Updated: March 11, 2005, 5:02 PM ET
By Len Pasquarelli | ESPN.com

The Indianapolis Colts may be poised to break up one of the greatest offensive trios in recent NFL history.

Edgerrin James
Running Back
Indianapolis Colts
Rush Yds TD Rec Yds TD
334 1548 9 51 483 0

In a Wednesday morning discussion, Indianapolis team president/general manager Bill Polian apprised the agent for Edgerrin James that the Colts might be unable, for a variety of financial reasons, to make a multi-year contract offer to their star tailback. The bottom line, agent Drew Rosenhaus said, was that James would likely play in 2005 under terms of the one-year "franchise" qualifying offer of $8.08 million, or that the Colts will seek to trade one of the NFL's premier backs.

"Basically, they said that with the stadium, their salary cap situation, they could not make us a proposal beyond the qualifying offer," Rosenhaus said. "And Bill made it pretty clear he would entertain trade offers and, in fact, said he would consider trading 'Edge' for less than a first-round draft choice. I told him that I intended to get the word out about where the Colts stood on this and he encouraged me to do so. I would say this is a pretty significant development."

Polian told ESPN.com that he made the comments to Rosenhaus based on the agent's assessment that there is a depressed market in the NFL for running backs and that he was finding it difficult to locate potential trade partners.

But Polian allowed that, given those conditions, he told Rosenhaus the Colts might have to revisit their position on James. Polian said he will begin to phone teams and make inquiries about interest in the six-year veteran tailback.

Asked if he preferred that James return to the Colts in 2005, Polian said: "I think that the question is, what's it going to take to get him back? I think that's the No. 1 question."

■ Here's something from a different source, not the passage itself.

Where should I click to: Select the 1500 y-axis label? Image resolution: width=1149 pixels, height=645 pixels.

Polian noted that the Colts have a "high regard for Edgerrin, both as a player and person," that owner Jim Irsay possessed a "real fondness" for him, and that the team would like him to be happy. Toward that end, the Colts will continue to work with Rosenhaus and James to create the best situation for the player and for the team, as well.

The possibilities, very definitely, could include a trade.

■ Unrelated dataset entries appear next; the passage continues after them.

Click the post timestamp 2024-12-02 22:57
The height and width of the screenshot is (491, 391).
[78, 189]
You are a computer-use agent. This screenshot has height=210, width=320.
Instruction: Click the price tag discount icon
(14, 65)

Such a turn of events might seem contrary to the stance of Irsay, who had reiterated in the past his intention to try to retain James with a long-term contract. In fairness to Irsay, he made the comments, Polian emphasized "in the vacuum of the conclusion of the season."

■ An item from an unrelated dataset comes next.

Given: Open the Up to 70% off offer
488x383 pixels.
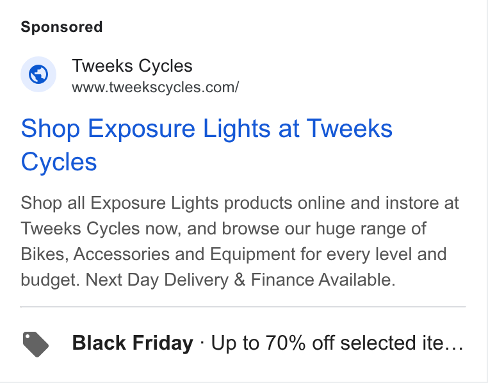Looking at the screenshot, I should tap(338, 343).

And Irsay, who reached into his personal holdings to fund signing bonuses for quarterback Peyton Manning and wide receiver Marvin Harrison, also spoke at a time when it appeared the Colts would be getting a new stadium. The team still hopes to be in a new facility by 2008, but the state legislature has yet to approve a funding plan.

Indianapolis, which in the past year signed Manning and Harrison to lucrative long-term deals, two weeks ago designated James as a "franchise" player.

James has hinted broadly that he might prefer to continue his career elsewhere. He has suggested in the past that he might like to play in Miami, since he makes his home in South Florida, but last week acknowledged he would consider other teams as well. League sources have told ESPN.com that the Dolphins, under new coach Nick Saban, are not interested in trading for James.

There seems little doubt, though, that James is attempting to verbally stir the pot in an effort to be relocated.

In a recent interview with Sports Illustrated, James likened the Colts to a "dysfunctional" family.

"Man, we're like The Jackson 5," James said. "To everyone on the outside, it looks like we're tight as hell. We're out there, on the playing field, making it all look so effortless, and all the [expletive] running perfectly. Then we go home and it's Jermaine's in this room, Tito's in another and Randy ain't talking to no one. When you get up close, it's all dysfunctional."

James, 26, was the Colts' first-round pick in the 1999 draft, and has rushed for 1,000 yards in four of his six seasons in the league, and 1,500-plus yards three times. That includes 1,548 yards in 2004.

Senior writer Len Pasquarelli covers the NFL for ESPN.com.